わたしは早くお話したくて、全速力で駆けました。早くお話したい。謝って、そして許してもらえたら、お話したいこと、たくさんあるんです。
「セレスっ、さん!」
走ってセレスさんのところにたどり着くと、肩を抱くようにして受け止められました。しまった、勢いがつきすぎましたよ!
「あのっ、ごめんなさい!」
「ルチア?」
「距離を取るような態度をして、ごめんなさい。わたし、セレスさんとは2人きりでしか会ったことなくて、それにまさか“竜殺しの英雄”様だとも思ってなくて……それで、殿下やマリアさんたちがいる前でどんな態度を取っていいかわからなかったんです。セレスさんはセレスさんなのに、わたし、大事なお友達に酷いことしました」
わたしはセレスさんが聞いてくれるのをいいことに、一気に謝罪の言葉を口にしました。
「お友達……うん、そうだよね……」
セレスさんは力なく笑いました。どうしましょう、やっぱり傷つけていたみたいです!
「あのさ、ルチア」
ふうっと軽く息を吐くと、セレスさんはわたしの顔を覗き込みました。
「大事だと思ってくれるのなら、今まで通り“セレス”として見てほしい。俺は今更君に英雄扱いされたくないんだ。壁を作らないでほしい。側にいたいんだ」
セレスさんの綺麗な青い瞳が、まっすぐわたしを見つめています。
わぁ、イケメンさんの真剣な表情って、かなり心臓に悪いです! 心臓がドキドキドキドキうるさくて、セレスさんにまで聞こえちゃいそう!

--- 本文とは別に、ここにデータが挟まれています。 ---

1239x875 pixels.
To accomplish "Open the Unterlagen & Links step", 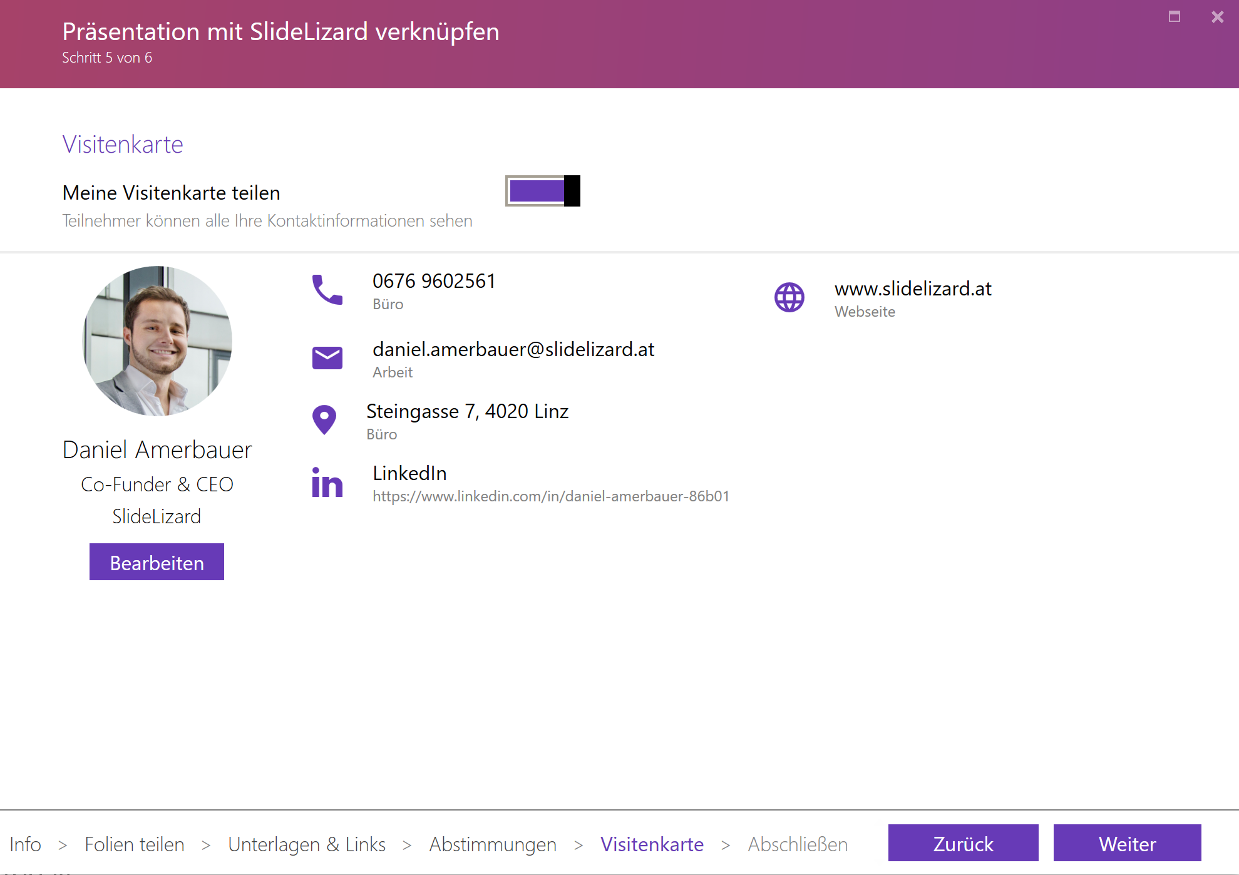I will coord(307,844).
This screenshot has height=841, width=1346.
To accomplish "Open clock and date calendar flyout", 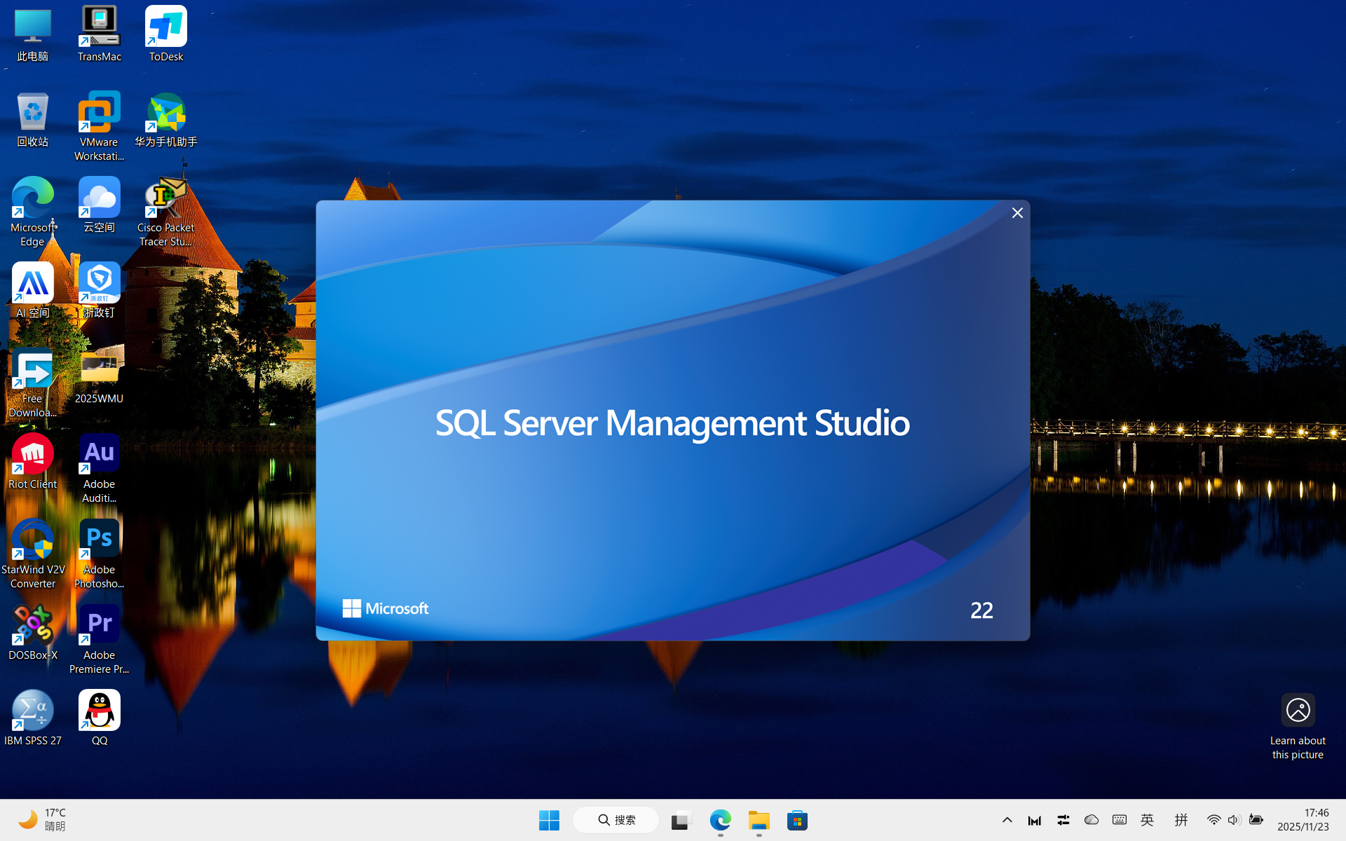I will pyautogui.click(x=1303, y=820).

胸のドキドキを抑えたくて、わたしは両手を胸元に引き寄せました。顔が熱いので、絶対真っ赤になってますよ、これ!
そうやってドギマギしていると、スッとセレスさんがわたしのうなじに手をやりました。そこにはセレスさんがくれた、ピンクの花のリボンがあります。
「リボン、使ってくれてるんだね。よかった、似合ってる」
真剣な顔からの満面の笑みとか、セレスさんは自分がかっこいいことをわかってやってるんでしょうか⁇ 無自覚だとしたら、誤解する女の子はたくさんいそうです。
ダメですよ、勘違いしちゃダメです! セレスさんみたいなかっこいい大人の男性が、彼女の1人もいないなんてありえませんもん。わたしたちはお友達。立ち位置を間違えて自惚れちゃダメです。
それに今は恋愛してる余裕なんてないんです。この旅を成功させなくちゃいけないんですから!
「会えたからにはリボン、返さなきゃね。でもなぁ」
セレスさんは隊服の内ポケットからわたしのリボンを取り出しました。使い込まれたそれは本当に見るからにクタクタで、渡したことを後悔するレベルでした。
「ルチア、このリボン、くれない?」
「えっ、そんなボロボロなの、ダメですよ! 恥ずかしいです!」
「前に“これがいい”って、言わなかった?」
「言いました、けど……」
「いいかな? いいよね?」
顔っ、顔近いです! それ、もはや脅迫です!
「ルチア?」
「あのっ、わかりましたから、ちょっと離れてください……!」
「よかった、ありがとうルチア」
セレスさんて、セレスさんって……、ちょっと本気出すと怖いかも、しれません。